Exercise prompt: Locate, in the data below, the line that contains "Instruction: Remove the" and the line that contains "The height and width of the screenshot is (362, 567)."; reproduce exactly those two lines and every line between them, nothing more.

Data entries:
====================

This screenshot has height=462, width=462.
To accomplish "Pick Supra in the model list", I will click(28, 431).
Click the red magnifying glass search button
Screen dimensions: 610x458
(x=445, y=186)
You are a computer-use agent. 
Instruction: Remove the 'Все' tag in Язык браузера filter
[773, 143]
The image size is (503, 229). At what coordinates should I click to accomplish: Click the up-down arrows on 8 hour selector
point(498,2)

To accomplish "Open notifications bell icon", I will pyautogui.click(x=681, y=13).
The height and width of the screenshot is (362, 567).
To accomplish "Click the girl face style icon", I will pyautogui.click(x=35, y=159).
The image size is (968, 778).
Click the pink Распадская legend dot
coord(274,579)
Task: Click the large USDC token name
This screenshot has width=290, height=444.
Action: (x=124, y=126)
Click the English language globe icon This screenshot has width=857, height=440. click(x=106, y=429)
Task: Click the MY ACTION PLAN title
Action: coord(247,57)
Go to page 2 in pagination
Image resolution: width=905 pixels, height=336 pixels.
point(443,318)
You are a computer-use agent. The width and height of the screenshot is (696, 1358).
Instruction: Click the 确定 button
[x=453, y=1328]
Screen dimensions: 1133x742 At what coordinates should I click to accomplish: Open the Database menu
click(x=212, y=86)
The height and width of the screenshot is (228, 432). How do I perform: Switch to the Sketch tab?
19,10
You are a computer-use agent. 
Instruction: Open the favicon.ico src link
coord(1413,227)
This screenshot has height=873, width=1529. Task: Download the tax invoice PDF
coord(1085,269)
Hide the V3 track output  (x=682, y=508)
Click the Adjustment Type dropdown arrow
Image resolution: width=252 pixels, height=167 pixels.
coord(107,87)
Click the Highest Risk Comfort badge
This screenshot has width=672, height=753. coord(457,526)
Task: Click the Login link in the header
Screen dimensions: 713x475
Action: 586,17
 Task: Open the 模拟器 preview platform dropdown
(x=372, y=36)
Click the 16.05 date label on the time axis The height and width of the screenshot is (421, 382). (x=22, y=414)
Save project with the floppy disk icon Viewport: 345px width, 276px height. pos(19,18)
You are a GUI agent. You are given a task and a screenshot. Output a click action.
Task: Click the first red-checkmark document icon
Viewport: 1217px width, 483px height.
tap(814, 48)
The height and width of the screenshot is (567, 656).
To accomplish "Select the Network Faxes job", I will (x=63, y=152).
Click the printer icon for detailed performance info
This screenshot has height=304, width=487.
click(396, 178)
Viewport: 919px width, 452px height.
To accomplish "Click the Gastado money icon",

====================

Result of the exercise:
Instruction: Remove the 'Все' tag in Язык браузера filter
[773, 143]
The image size is (503, 229). At what coordinates should I click to accomplish: Click the up-down arrows on 8 hour selector
point(498,2)

To accomplish "Open notifications bell icon", I will pyautogui.click(x=681, y=13).
The height and width of the screenshot is (362, 567).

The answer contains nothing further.